The limitations of our study are as follows. First, our models were specifically designed to distinguish between BOO and non-BOO, as well as DUA and non-DUA, rather than directly differentiating between BOO and DUA. This presents a limitation in clinical settings where both conditions might coexist, as ideally, a single model that can differentiate between BOO and DUA would be more beneficial. Second, the inherent complexity of DUA makes its definition based solely on the BCI somewhat limited. Although the BCI is a common metric in clinical research, it may not adequately reflect the complex nature of DUA. Nevertheless, to maintain consistency with previous studies and to establish a clear baseline, we chose to define DUA using the most widely accepted BCI thresholds found in the literature.
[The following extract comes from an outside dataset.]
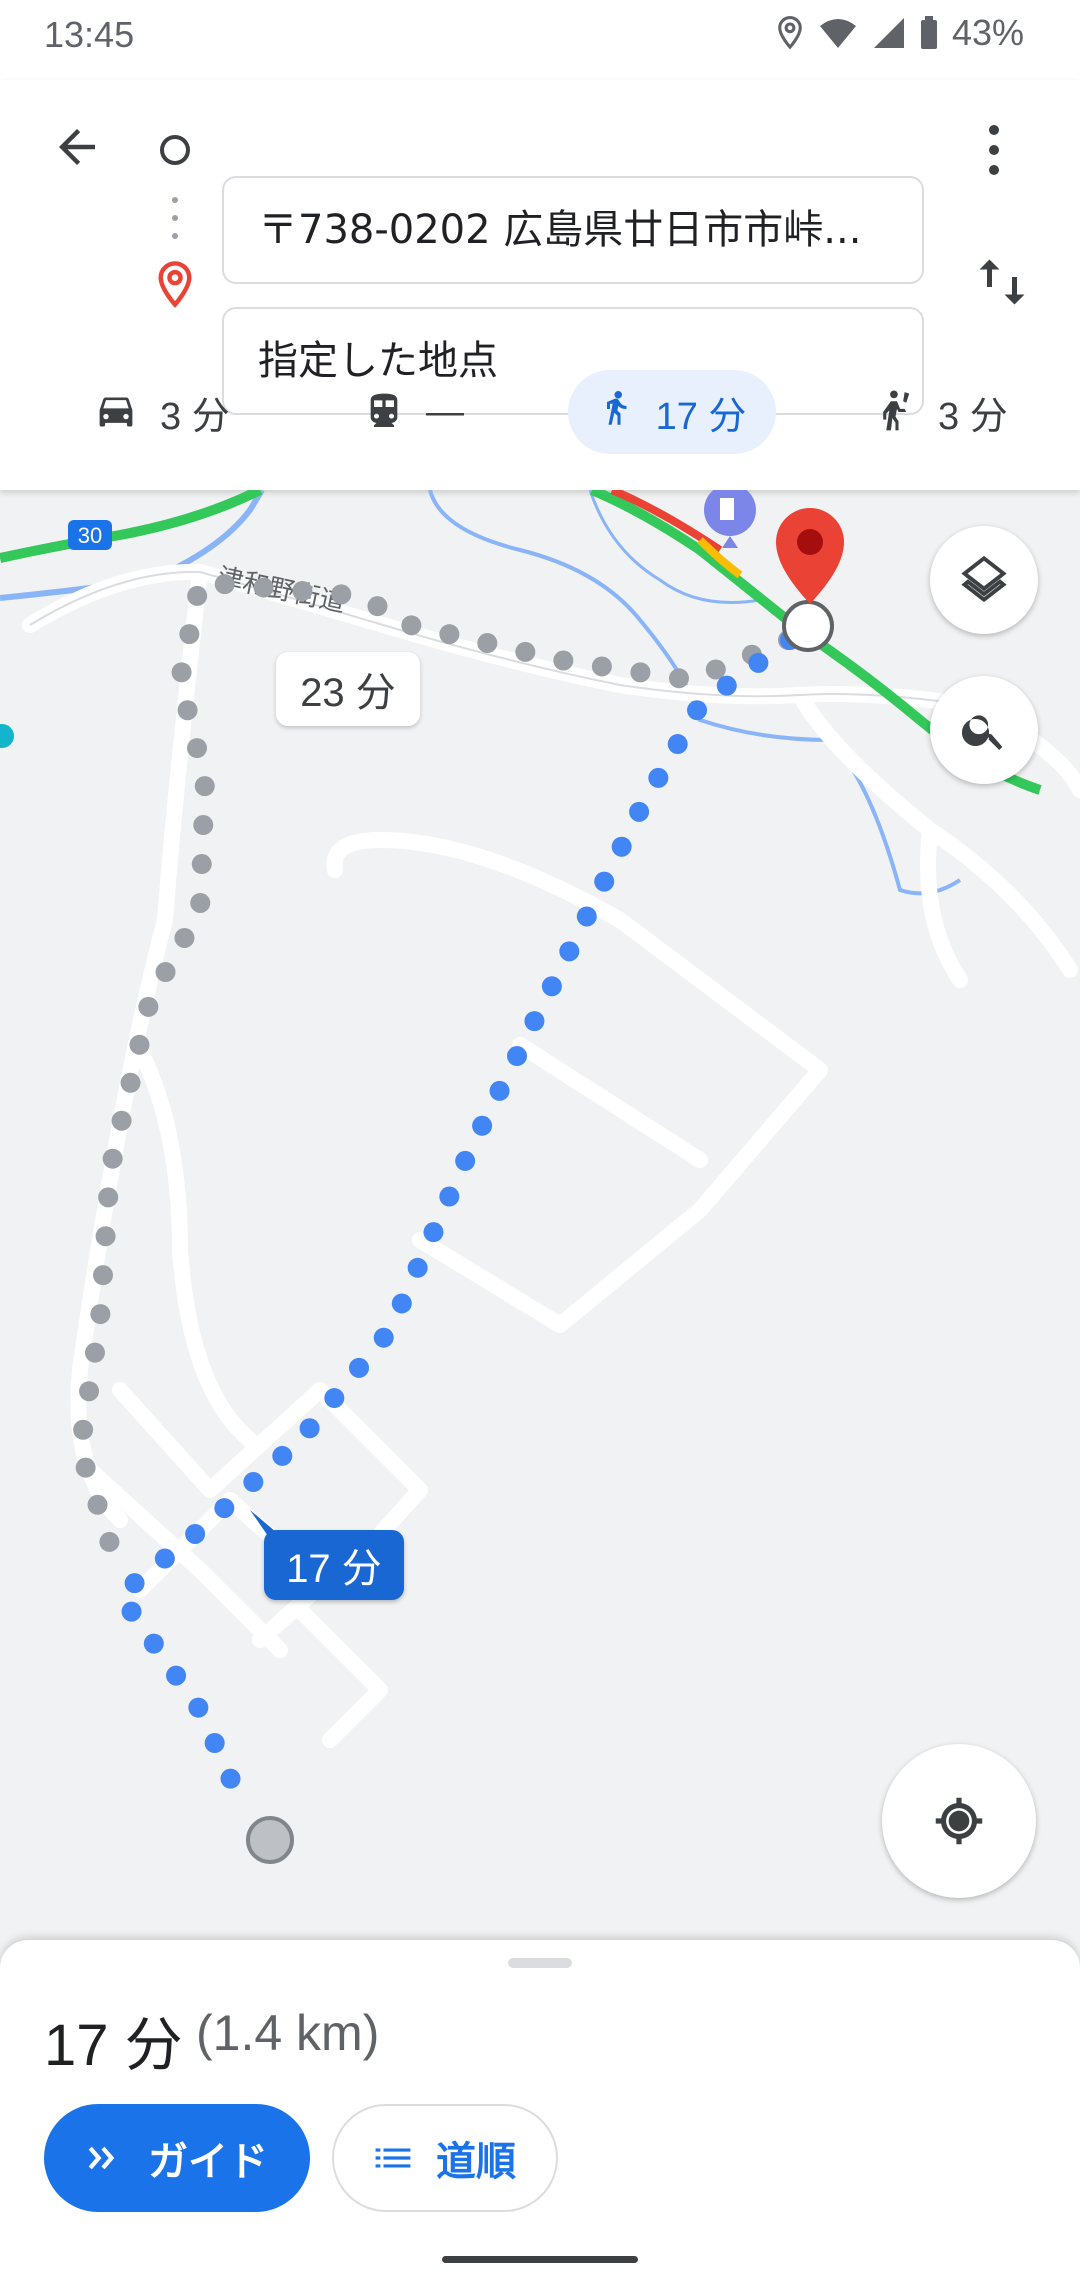 This screenshot has height=2280, width=1080. What do you see at coordinates (896, 410) in the screenshot?
I see `ride-hailing-icon` at bounding box center [896, 410].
In conclusion, our machine learning-based approach to diagnosing BOO and DUA represents a significant advancement over previous studies, as it incorporates a broader array of clinical features and utilizes more sophisticated machine learning algorithms. This approach offers a promising noninvasive diagnostic tool that could improve clinical decision-making. Future research should aim to validate these models using larger datasets and incorporate more clinical and genetic data to further enhance their performance. The ongoing development of machine learning models shows great potential for transforming the diagnosis and management of BPH and other medical conditions.